By John Van Winkle
Academy Public Affairs
The FalconLaunch 6 rocket ended its test-firing Wednesday in Jacks Valley with a bang.
The cadet rocket was secured to a test pad, and once the countdown ended, the rocket fired for a fraction of a second and then exploded.
The FalconLaunch cadre was watching the unexpected fireworks from 900 yards away, and thus the explosion resulted in zero injuries.
Firefighters from the Academy Fire Department’s Fire Engine 7, out of Fire Station 2 were on-site for the test-fire. Once the rocket exploded, they moved in quickly to stifle any small bits of fire created by the rocket’s fragments. After a minute, the area was declared safe and the cadets and instructors moved in to survey the site and locate the rocket’s remnants. Overall damage to the area and test pad were minimal, with only a few small patches of scorched grasses. Fragments of the rocket were scattered over a 50-yard radius, and a mystery remained to be solved.
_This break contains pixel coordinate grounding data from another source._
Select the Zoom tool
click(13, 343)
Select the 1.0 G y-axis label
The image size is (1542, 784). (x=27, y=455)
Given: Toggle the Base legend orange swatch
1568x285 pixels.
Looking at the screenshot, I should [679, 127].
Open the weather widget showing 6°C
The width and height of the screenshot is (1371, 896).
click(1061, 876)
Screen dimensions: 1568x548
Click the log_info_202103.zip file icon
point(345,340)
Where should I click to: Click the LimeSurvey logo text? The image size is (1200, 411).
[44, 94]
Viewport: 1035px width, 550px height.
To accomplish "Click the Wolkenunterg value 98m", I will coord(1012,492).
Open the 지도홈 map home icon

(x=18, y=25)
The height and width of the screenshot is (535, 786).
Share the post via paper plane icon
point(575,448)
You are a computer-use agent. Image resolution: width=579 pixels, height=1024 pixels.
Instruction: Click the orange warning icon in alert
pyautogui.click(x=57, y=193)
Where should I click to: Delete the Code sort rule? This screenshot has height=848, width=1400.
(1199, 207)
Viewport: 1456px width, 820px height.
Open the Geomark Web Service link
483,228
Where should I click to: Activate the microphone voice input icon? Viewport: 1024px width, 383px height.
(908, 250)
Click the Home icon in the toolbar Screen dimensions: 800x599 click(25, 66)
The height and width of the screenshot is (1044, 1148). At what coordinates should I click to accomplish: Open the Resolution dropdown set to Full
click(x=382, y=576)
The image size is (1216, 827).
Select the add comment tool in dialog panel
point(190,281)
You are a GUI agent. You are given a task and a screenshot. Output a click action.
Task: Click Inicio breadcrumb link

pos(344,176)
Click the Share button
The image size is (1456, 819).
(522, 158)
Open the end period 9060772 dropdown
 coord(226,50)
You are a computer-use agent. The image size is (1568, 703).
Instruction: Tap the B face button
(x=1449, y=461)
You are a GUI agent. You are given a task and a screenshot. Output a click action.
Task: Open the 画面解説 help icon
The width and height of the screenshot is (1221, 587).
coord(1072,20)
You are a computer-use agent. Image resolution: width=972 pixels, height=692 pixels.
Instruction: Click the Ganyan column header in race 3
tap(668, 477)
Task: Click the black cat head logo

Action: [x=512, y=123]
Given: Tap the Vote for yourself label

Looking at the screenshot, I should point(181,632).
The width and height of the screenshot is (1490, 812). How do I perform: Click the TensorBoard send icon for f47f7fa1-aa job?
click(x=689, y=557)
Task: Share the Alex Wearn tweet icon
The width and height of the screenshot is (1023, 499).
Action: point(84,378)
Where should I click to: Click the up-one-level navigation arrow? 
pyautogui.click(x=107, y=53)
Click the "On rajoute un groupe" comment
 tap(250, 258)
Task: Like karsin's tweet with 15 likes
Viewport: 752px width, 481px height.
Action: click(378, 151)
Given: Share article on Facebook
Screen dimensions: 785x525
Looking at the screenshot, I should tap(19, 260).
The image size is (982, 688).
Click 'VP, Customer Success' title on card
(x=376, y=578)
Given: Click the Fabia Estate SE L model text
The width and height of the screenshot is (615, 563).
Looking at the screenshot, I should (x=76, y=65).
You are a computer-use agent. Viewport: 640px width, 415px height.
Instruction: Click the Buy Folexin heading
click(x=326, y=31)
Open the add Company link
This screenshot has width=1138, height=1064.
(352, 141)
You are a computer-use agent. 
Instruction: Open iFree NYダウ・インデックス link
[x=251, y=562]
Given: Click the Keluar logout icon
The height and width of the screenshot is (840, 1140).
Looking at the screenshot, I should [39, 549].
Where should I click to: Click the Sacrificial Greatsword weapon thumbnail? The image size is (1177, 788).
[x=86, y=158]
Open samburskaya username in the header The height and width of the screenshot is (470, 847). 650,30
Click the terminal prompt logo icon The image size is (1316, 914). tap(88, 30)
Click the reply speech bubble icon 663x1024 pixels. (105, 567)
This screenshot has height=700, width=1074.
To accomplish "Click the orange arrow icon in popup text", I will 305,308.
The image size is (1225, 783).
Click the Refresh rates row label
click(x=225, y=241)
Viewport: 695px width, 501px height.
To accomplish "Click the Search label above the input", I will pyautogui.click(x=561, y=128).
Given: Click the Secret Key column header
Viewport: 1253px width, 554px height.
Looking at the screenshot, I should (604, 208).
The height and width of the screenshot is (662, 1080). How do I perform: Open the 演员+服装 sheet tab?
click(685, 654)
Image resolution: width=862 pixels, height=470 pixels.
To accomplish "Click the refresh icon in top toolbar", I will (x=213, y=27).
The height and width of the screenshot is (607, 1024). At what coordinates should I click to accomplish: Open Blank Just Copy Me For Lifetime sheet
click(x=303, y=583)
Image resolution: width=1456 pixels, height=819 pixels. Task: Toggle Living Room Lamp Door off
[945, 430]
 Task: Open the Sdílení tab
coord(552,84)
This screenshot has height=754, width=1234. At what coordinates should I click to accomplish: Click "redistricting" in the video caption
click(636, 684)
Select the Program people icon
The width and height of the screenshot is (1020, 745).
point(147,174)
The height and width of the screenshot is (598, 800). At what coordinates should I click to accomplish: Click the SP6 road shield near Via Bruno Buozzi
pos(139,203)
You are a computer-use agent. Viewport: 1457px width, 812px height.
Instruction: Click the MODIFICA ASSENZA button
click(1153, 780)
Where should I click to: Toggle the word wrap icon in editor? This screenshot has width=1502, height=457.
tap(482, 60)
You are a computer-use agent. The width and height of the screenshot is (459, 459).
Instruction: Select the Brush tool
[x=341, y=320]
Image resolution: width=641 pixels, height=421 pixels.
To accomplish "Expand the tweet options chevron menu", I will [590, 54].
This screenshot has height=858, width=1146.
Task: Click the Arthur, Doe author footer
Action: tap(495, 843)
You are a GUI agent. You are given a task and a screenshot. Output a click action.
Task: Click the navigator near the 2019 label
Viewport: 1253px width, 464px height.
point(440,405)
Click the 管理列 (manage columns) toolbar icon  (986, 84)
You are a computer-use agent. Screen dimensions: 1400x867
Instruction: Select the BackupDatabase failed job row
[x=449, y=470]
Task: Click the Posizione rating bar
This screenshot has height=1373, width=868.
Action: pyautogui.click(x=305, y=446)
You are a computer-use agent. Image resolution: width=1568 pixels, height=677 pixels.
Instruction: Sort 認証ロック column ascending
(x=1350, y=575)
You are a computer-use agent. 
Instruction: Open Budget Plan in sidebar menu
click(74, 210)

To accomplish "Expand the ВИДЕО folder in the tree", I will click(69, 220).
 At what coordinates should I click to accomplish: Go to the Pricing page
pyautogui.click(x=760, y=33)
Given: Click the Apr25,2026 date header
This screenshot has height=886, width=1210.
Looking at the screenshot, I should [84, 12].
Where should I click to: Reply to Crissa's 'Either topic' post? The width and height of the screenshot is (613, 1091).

The purpose of the static test fire of the FalconLaunch 6 propulsion system was to validate a new data acquisition system and perform further testing on an igniter design that was developed during a previous academic year. The current academic year’s team of FalconLaunch cadets was set to analyze and compare the actual thrust and chamber pressure data received from the test against predicted simulations.
“We expected 10.5 seconds of burn with about 4,000 pounds of thrust. This one was not that. Hopefully we’ll be able to recover the data analysis and be able to review the video. Now the cadets’ job is to find out why this happened,” said Col. Marty France, Permanent Professor and director of the Department of Astronautics.
Analysis began immediately after the attempted static test-fire. Cadets and instructors immediately began scrutinizing the video and discussing possible causes of the demise of FalconLaunch 6. Items discussed included a pressure plug, chamber pressure, the igniter, and the nozzle throat, and the pressure and thermal tolerances of each were examined.
“This was not what we expected, but it will become a learning experience to figure out why this happened and prevent it from reoccurring,” said Cadet 1st Class Sean Foote, from the FalconLaunch propulsion team.
“We’ll collect all the pieces and the data, and try to figure out why this happened and determine how it will affect the rest of the program,” he added.
A thorough analysis is now underway to determine the cause of the rocket’s demise. As for the cadet rocket program, FalconLaunch 6 was actually a step back into recent history, and now literally a blast from the past.
FalconLaunch 6 was originally scheduled to launch from NASA’s Wallops Island, Va., range in April 2008, but a crack discovered in the solid propellant grain scrubbed the launch. The rocket was again scheduled for launch (with the existing crack) from White Sands Missile Range in New Mexico in April 2009. But that was canceled again due to the possibility of impacting the White Sands National Monument.
Meanwhile, Astronautics continued and advanced the FalconLaunch program, despite FalconLaunch 6’s issues. FalconLaunch 6 was the product of the 2007-2008 academic year, but the FalconLaunch 7 rocket from the 2008-2009 academic year had a successful launch at White Sands in April. Radar data shows that the FalconLaunch 7 rocket’s boosted-dart payload section reached an altitude of 354,724 feet, setting an unofficial world altitude record for university-built rockets.
FalconLaunch 8 is under development this academic year.
“We’ll test the new design for FalconLaunch 8 in January, and if all goes well, then we’ll launch FalconLaunch 8 from White Sands in April,” said Colonel France.
FalconLaunch is the product of the Astronautical Engineering 452 and 453 courses, a two-semester senior capstone design course for cadets where they learn space by doing space. Over the course of the year, the multidisciplinary cadet team, with faculty mentors from several academic departments design, build test, and fly a solid-fuel sounding rocket carrying Department of Defense payloads.
The FalconLaunch program’s end goal is to provide the Air Force and Department of Defense with a cost-efficient, operationally responsive method of delivering small scientific and engineering nanosatellites into a suborbital flight path. To do that, the nanosatellite must reach an altitude of 100 kilometers, or 328,084 feet – which FalconLaunch 7 accomplished and surpassed in April.